Le 9, je suis partie à leur rencontre, me rendant, la nuit tombée, sur le site. Mais avant, j’ai voulu aller voir ce que c’était, tout ce tralala autour du centre communautaire musulman. Il m’a fallu du temps pour trouver cette adresse, 51 Park Place. Park Place est une petite rue, une de ces rues comme le Lower Manhattan les aime, sinueuse, presque impossible à trouver si on ne la connaît pas. Rien à voir avec la grille qui commence plus haut. Park Place, donc. Finalement, pas si difficile à trouver, une fois que l’on sait ce que l’on cherche. Il suffit de suivre les camions des réseaux télévisés, les voitures de police. Un policier montait la garde, à l’entrée d’un immeuble abandonné, entre le marché Amish et un restaurant un peu glauque, pendant que de l’autre côté, des journalistes interviewaient deux hommes. J’ai supposé que l’un était un promoteur associé au projet, l’autre un représentant de la ville. Ou de l’opposition. En fait, je n’ai aucune idée de qui ils étaient. Je sais seulement une chose : l’immeuble en question passe inaperçu. Il est à la fois loin du World Trade Center, et proche. Et pour la première fois, j’ai eu peur. Peut-être est-ce à cause de ce battage médiatique, des policiers, etc., mais je me suis dit qu’il serait si facile pour quelqu’un de tout faire sauter. J’ai continué mon chemin.

Je connais bien Ground Zero maintenant. Je peux constater sa progression, en reconnaître l’évolution, comme on fait lorsqu’on observe un enfant aimé grandir. Hier, dans l’obscurité, je l’ai trouvé plus émouvant que jamais. Peut-être parce qu’il est de moins en moins Ground Zero, de plus en plus un site de construction comme les autres.
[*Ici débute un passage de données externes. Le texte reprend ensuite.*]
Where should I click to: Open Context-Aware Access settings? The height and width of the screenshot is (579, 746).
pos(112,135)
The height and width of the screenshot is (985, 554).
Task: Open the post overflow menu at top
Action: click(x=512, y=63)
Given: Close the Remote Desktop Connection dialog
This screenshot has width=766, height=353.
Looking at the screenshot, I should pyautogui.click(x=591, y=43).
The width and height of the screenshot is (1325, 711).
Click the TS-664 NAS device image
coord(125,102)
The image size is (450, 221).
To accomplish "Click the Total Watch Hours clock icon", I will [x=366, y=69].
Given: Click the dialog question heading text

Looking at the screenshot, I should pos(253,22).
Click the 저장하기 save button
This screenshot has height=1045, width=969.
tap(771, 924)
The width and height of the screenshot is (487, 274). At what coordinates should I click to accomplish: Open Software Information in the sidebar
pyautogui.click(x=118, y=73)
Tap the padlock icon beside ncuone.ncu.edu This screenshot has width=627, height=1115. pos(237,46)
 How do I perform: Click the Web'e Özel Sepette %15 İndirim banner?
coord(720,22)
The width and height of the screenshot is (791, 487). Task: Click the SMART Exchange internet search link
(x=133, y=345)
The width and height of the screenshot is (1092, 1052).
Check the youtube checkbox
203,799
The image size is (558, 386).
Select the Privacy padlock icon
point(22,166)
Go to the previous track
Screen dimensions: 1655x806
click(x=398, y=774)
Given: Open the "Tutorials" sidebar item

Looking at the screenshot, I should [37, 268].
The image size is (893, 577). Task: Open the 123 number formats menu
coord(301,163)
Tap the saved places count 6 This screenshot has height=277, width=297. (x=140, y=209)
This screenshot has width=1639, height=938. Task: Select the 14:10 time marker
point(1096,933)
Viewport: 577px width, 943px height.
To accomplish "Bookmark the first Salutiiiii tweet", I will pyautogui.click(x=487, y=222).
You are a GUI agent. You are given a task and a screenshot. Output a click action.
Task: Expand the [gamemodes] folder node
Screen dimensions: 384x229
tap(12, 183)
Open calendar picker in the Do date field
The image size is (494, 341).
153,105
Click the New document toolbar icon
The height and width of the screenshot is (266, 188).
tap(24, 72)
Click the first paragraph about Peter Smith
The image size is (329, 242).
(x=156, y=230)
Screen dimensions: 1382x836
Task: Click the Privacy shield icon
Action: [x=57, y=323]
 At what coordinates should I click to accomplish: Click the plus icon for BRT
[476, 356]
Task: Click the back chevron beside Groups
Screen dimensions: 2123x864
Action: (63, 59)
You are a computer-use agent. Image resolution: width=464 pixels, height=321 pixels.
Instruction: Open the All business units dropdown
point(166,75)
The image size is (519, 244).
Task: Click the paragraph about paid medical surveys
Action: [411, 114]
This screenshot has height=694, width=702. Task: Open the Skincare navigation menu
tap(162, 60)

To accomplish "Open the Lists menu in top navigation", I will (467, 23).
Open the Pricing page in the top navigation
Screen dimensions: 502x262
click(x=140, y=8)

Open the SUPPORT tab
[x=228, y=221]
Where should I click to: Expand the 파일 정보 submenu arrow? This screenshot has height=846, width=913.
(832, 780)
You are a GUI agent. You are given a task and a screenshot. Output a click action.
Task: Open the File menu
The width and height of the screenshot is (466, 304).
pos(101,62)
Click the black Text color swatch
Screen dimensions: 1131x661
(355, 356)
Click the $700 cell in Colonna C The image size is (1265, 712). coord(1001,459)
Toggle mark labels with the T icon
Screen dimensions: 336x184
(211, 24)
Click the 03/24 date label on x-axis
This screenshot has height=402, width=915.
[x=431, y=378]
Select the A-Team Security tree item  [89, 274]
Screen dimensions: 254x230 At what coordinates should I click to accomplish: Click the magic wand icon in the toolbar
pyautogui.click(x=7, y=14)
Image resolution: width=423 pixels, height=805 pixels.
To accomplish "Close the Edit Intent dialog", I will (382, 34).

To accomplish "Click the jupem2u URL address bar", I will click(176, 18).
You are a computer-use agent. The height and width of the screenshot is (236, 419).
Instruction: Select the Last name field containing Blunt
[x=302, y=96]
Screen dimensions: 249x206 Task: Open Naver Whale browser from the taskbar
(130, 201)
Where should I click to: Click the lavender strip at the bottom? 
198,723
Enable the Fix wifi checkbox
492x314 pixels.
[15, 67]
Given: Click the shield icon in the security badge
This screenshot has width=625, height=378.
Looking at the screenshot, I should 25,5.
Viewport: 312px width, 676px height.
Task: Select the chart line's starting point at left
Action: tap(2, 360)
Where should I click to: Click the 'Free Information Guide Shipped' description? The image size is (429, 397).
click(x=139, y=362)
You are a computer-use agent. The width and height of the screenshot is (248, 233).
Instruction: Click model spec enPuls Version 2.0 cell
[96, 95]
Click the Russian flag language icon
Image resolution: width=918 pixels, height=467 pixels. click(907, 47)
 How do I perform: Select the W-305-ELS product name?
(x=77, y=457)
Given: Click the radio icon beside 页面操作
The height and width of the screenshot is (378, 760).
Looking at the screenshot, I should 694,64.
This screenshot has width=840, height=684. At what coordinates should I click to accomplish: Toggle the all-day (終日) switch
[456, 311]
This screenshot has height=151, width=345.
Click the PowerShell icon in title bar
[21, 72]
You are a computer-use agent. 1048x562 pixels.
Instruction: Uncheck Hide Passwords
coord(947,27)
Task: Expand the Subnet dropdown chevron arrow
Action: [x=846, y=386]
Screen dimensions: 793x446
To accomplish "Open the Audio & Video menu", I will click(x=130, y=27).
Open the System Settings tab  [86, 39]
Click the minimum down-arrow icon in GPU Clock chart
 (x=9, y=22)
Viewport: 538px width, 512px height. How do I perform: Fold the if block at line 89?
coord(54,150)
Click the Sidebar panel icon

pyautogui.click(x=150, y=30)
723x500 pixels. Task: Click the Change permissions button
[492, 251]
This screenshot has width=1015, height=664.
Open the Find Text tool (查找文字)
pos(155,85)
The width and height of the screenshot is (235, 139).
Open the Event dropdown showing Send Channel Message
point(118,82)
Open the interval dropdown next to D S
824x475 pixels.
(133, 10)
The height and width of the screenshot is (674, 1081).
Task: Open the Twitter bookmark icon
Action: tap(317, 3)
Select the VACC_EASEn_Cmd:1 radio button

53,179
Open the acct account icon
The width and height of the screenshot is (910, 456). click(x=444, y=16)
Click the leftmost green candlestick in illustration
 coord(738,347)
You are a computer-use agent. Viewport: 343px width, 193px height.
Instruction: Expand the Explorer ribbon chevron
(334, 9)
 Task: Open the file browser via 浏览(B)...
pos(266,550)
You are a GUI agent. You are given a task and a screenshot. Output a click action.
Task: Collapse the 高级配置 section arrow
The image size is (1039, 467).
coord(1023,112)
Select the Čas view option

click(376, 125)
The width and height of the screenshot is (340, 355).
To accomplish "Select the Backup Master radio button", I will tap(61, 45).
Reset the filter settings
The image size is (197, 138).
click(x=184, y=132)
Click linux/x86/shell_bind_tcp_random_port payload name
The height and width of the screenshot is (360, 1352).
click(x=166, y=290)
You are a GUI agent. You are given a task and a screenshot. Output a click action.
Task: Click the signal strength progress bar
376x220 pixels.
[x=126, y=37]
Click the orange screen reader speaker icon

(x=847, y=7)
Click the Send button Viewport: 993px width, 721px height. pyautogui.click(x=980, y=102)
J’ai attendu que se lèvent les tours, comme on se réveille tôt pour regarder le lever du soleil. Mais hier, je les ai attendues en vain. J’ai discuté avec un gardien, près de Zicotti Park, là où aura lieu la commémoration, samedi. Lui aussi venait de se tourner vers le ciel, cherchant les tours. S’étonnant de leur absence. Will you be there Saturday?, m’a-t-il demandé. That’s what I’m here for. Je ne lui ai pas dit que je traînerais toute l’année autour du site, que Ground Zero était devenu avec les années ce vers quoi mes pas me portent, automatiquement. Pas plus que je ne peux expliquer à un ami d’enfance comment le 11 septembre est devenu aussi important pour moi.

Je sais seulement qu’hier, alors que dans le port on remettait les prix d’une régate annuelle, alors que j’entendais les bruits de la reconstruction, la musique d’un bar, les klaxons et les conversations, j’ai été émue, émue comme lorsqu’on retourne pour la première fois là où un être aimé vivait, et qu’on le cherche dans tous les coins de la maison, avant de se rappeler que non, il ne reviendra pas, et alors, c’est comme le perdre à nouveau.